I've been trying to find the limits on arc flash...what tasks or equipment have been documented to cause an arc flash, what are the upper and lower limits in terms of voltage, number of victims, types of injuries, etc.
"OSHA Arc-Flash Injury Data Analysis", Carig M. Wellman, paper ESW2012-28, looks at arc flash injuries. Figue 3 shows a chart showing the type of injury (burns, smoke inhalation, shocks, fatalities). The text points out that based on the data analyzed from April, 1984 through June, 2007, 11% of injuries at 480 V resulted in fatalities, while there were zero fatalities below 480 V.
If Wellman had just a few months more data, he would have come across case #201282837 which occurred on August 18, 2007:
Quote:
At approximately 4:00 p.m. on August 18, 2007, Employee #1 and a coworker were removing the 120/240-volt electrical panel at a building in Doraville, GA. The two men had arrived at work at 3:00 p.m. dressed in tank tops and jean shorts and were waiting for Georgia Power to deenergize the circuit, which was scheduled for 5:00 p.m. Before Georgia Power arrived, however, they began to remove the panel by disconnecting circuit breakers and removing the panel's supports.

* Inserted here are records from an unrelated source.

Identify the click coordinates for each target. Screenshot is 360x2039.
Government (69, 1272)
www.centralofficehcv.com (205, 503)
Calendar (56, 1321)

At approximately 4:00 p.m., the coworker was on a ladder above the panel, and Employee #1 was standing on the ground in front of it when there was an arc flash and fire. The workers were transported to Grady Memorial Hospital for treatment. Employee #1 suffered severe burns over 60 percent of his body and died on October 15, 2007. The coworker's legs were badly burned and he was sent home to recover.
This seems to confirm that it is certainly not only possible to create a good sized arc flash below 480 V but that it can even lead all the way to a fatality.
I was however not able to find a case from 2007 to 2011 at least in which more than one fatality occurred. From a pure numbers case, the highest number of injuries that I uncovered was case #200375723 on 10/28/2011:
Quote:
On October 28, 2011, Employees #1 through #4, with Loris Healthcare System, and Employee #5, an electrician with Cayce Company, Inc. (an electric contractor), were adding a circuit to the outside of Sea Coast Medical Center to power mobile medical equipment. They were preparing to pull electrical wire through a recently-installed conduit. Employee #1, the Plant Services Supervisor, removed the factory-installed protective tape from the energized bus bar of a 480 volt, 3000 Amp main breaker panel in the main electrical room. He was standing directly in front of the open panel with his hands inside it. When Employee #1 used a screw driver to scrape away tape adhesive, an arc flash occurred. He was engulfed in flame and received third-degree burns over approximately 48 percent of his body, primarily from the waist upward. Employee #1 died approximately three weeks later. Employee #2, an electrician/data communications technician who was standing beside Employee #1, approximately 1 ft from the front of the panel, was hospitalized for third-degree burns on his face and arms. Employee #3, who was standing approximately 6 ft from Employee #1, was treated at Sea Coast Medical Center for smoke inhalation. Employee #4, who was approximately 12 to 16 ft from the panel and walking away from it, was struck by flying debris but uninjured. Employee #5, who was working approximately 8 ft from the panel, received a first-degree burn on his upper arm from a piece of flying slag from the bus bar. This task was nonroutine for the employees of Loris Healthcare System; standard practice was reported to be that all energized electrical work was to be performed by contractors. Factors in the incident included failure to wear arc flash PPE, lack of a cover on the main panel, and failure to prohibit employees from working in proximity of energized electrical parts.
That makes 1 fatality, 2 serious injuries, and 2 minor injuries, for a total of 5 victims.
For the data from 2007-2011, I did not find any cases with more than 1 fatality. Fatalities themselves are very few in total numbers. The vast majority of cases are serious burn injuries requiring hospitalization. However keep in mind the same thing that Wellman notes...the database is based on accidents that OSHA investigated. It is thus a sampling and definitely not a random or statistical sampling so we can certain draw some conclusions about the "scope" of arc flashes but we cannot do any data mining looking for things like the ratio of serious injuries to fatalities.